To show that a frequency response is minimum phase if and only if the corresponding cepstrum is causal, we may take the log of the corresponding transfer function, obtaining a sum of terms of the form $\ln(1-\xi_iz^{-1})$ for the zeros and $-\ln(1-\rho _iz^{-1})$ for the poles. Since all poles and zeros of a minimum-phase system must be inside the unit circle of the $z$ plane, the Laurent expansion of all such terms (the cepstrum) must be causal. In practice, as discussed in [263], we may compute an approximate cepstrum as an inverse FFT of the log spectrum, and make it causal by ``flipping'' the negative-time cepstral coefficients around to positive time (adding them to the positive-time coefficients). That is $c(n) \leftarrow c(n) + c(-n)$ , for $n=1,2,\ldots\,,$ and $c(n)\leftarrow 0$ for $n<0$ . This effectively inverts all unstable poles and all non-minimum-phase zeros with respect to the unit circle. In other terms, $p_i \leftarrow 1/p_i$ (if unstable), and $\xi_i\leftarrow 1/\xi_i$ (if non-minimum phase).

The Laurent expansion of a differentiable function of a complex variable can be thought of as a two-sided Taylor expansion, i.e., it includes both positive and negative powers of $z$ , e.g.,

$$H(z) = \cdots + h(-2)z^2 + h(-1)z + h(0) + h(1)z^{-1}+ h(2)z^{-2}+ \cdots\,.$$ (5.26)

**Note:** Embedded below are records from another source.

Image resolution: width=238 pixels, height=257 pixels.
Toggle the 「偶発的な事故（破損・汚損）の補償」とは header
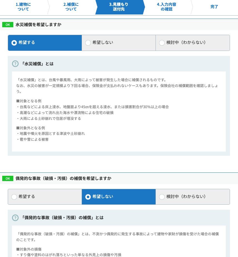[x=62, y=218]
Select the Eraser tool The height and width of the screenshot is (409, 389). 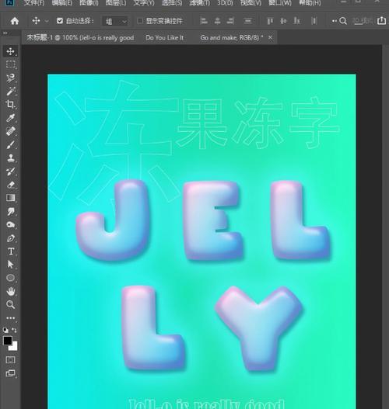coord(10,185)
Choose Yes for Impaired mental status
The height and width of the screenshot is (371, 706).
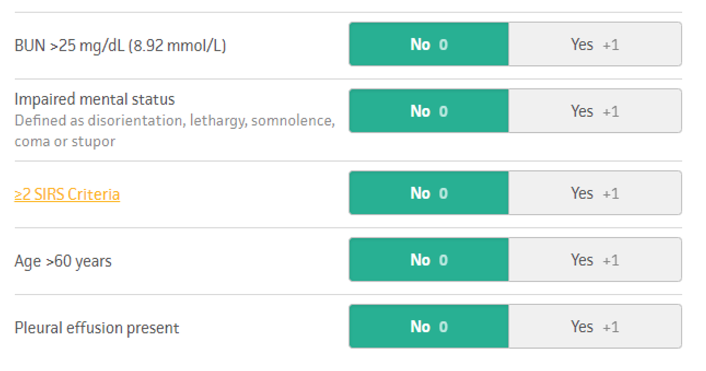pos(595,111)
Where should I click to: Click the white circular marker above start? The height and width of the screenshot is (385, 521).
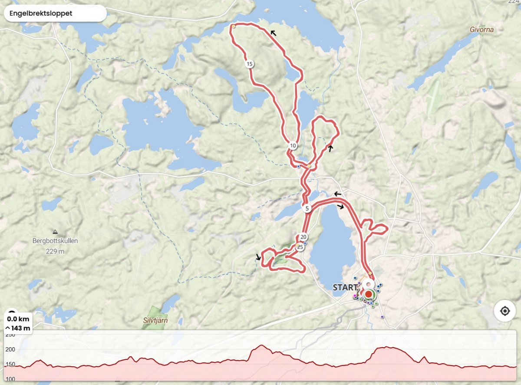tap(369, 284)
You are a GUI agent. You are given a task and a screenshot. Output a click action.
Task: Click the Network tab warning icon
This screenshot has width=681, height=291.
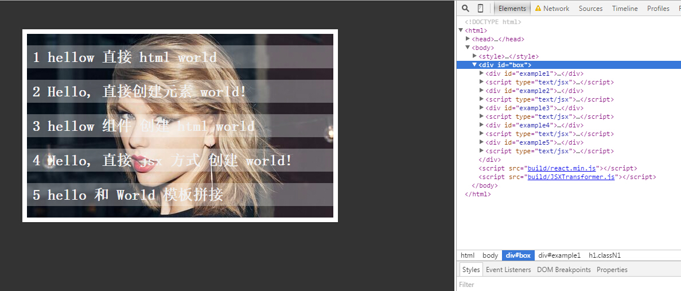pyautogui.click(x=538, y=9)
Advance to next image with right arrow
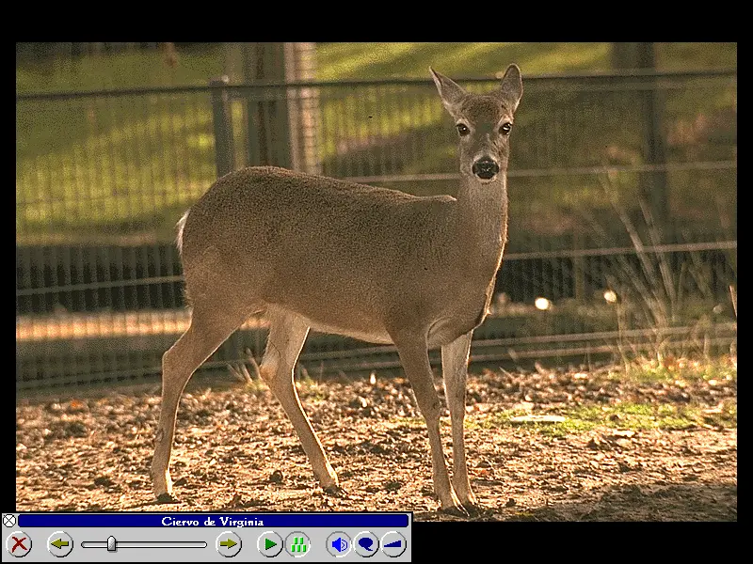The width and height of the screenshot is (753, 564). click(x=229, y=544)
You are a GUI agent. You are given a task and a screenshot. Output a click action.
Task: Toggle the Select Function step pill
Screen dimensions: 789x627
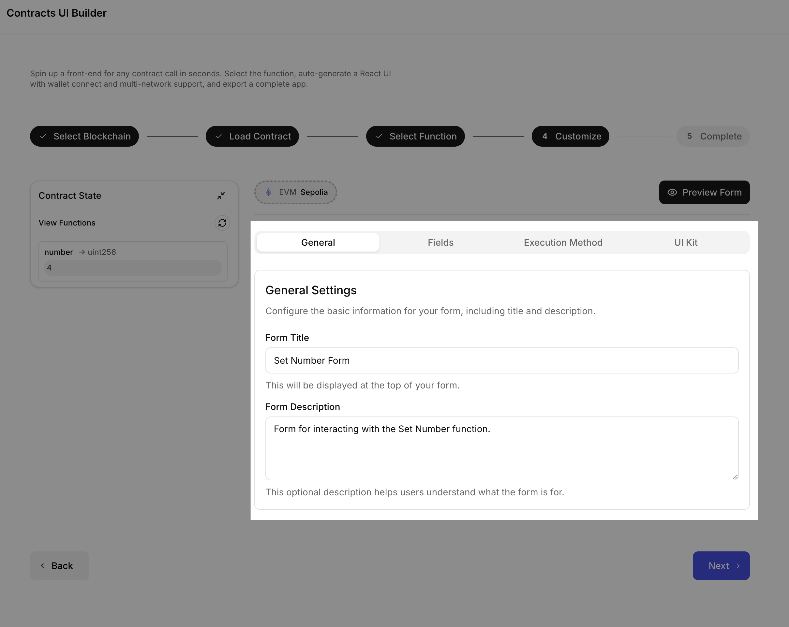pyautogui.click(x=415, y=136)
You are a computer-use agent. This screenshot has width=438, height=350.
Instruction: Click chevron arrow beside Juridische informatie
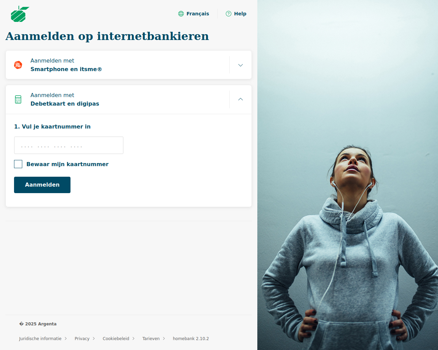(66, 339)
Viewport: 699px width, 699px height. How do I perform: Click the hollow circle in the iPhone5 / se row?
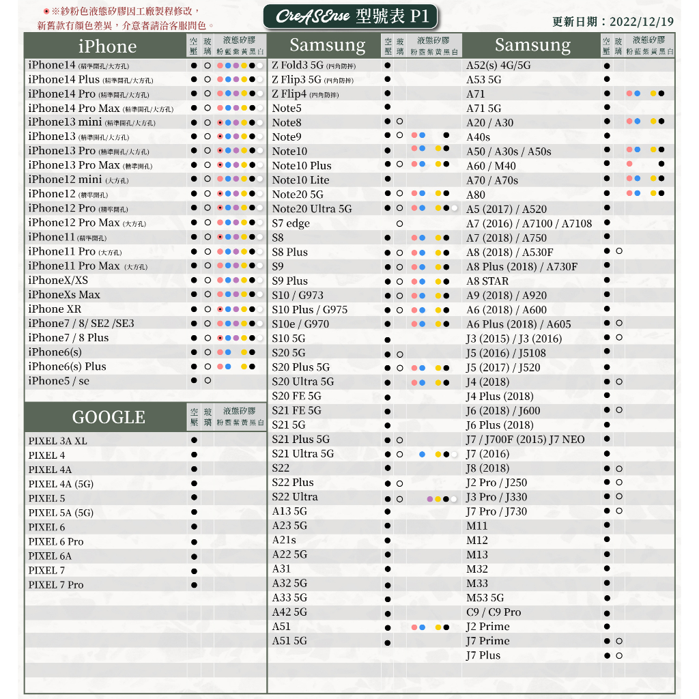click(x=208, y=381)
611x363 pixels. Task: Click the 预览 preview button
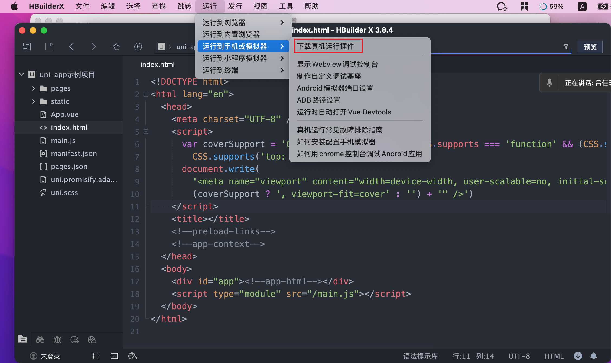click(x=590, y=47)
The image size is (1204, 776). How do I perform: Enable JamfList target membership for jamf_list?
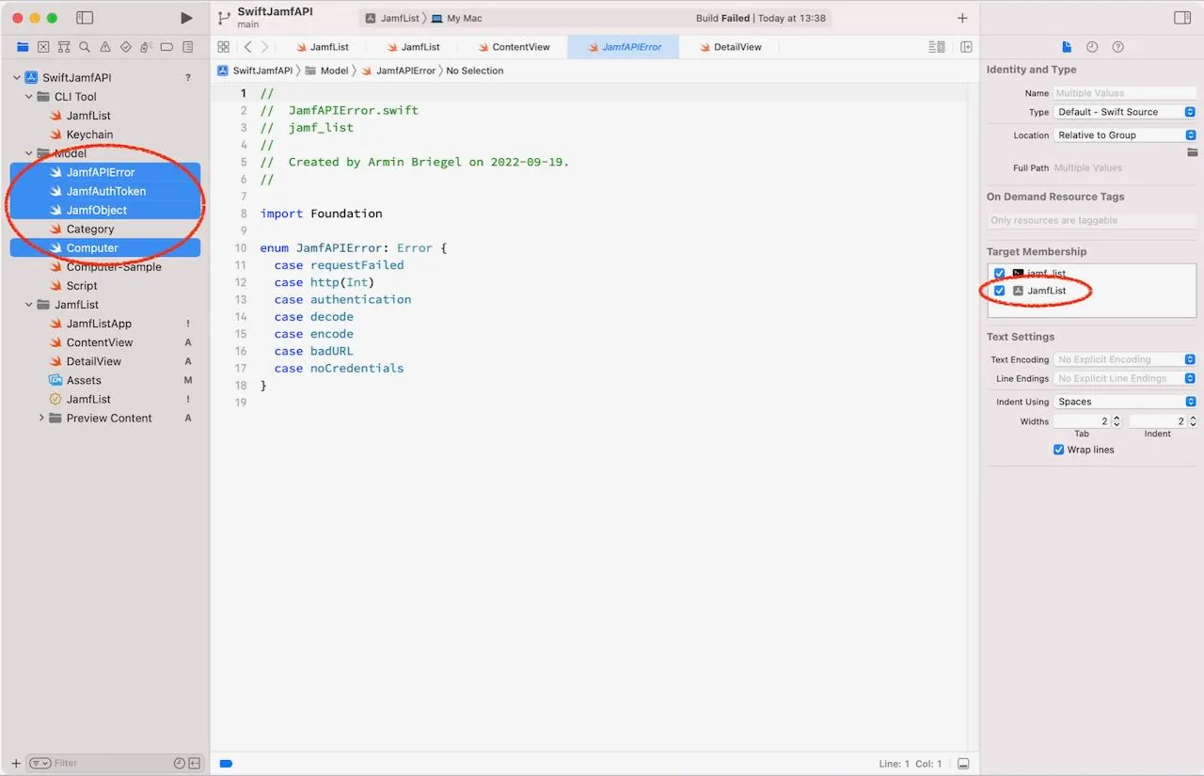[x=999, y=273]
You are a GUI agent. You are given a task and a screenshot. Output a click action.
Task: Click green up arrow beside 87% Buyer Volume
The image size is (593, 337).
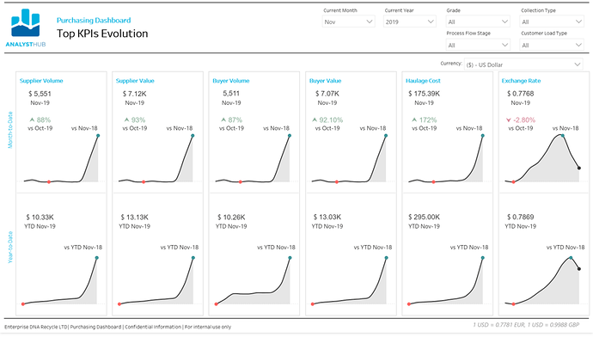(223, 119)
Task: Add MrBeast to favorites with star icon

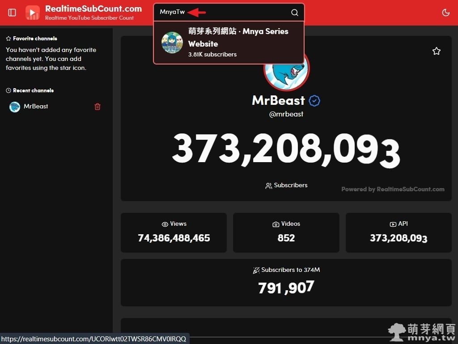Action: 437,51
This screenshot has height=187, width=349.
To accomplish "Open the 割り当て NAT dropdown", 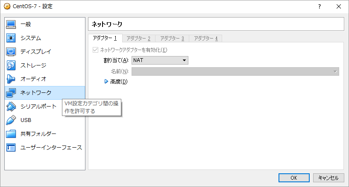I will (x=160, y=60).
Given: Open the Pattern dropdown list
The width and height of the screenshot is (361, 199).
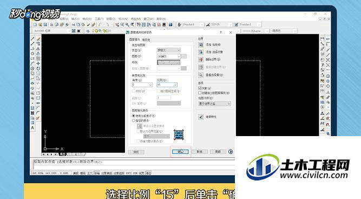Looking at the screenshot, I should (x=169, y=56).
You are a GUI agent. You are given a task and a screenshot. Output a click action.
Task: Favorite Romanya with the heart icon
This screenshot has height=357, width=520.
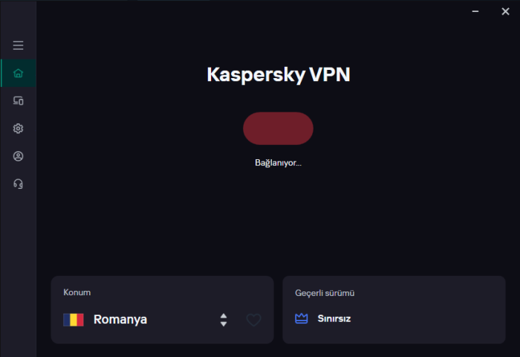[x=254, y=320]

In digital signal processing, a Laurent series is typically expanded about points on the unit circle in the $z$ plane, because the unit circle--our frequency axis--must lie within the annulus of convergence of the series expansion in most applications. The power-of-$z$ terms are the noncausal terms, while the power-of-$z^{-1}$ terms are considered causal. The term $h(0)$ in the above general example is associated with time 0, and is included with the causal terms.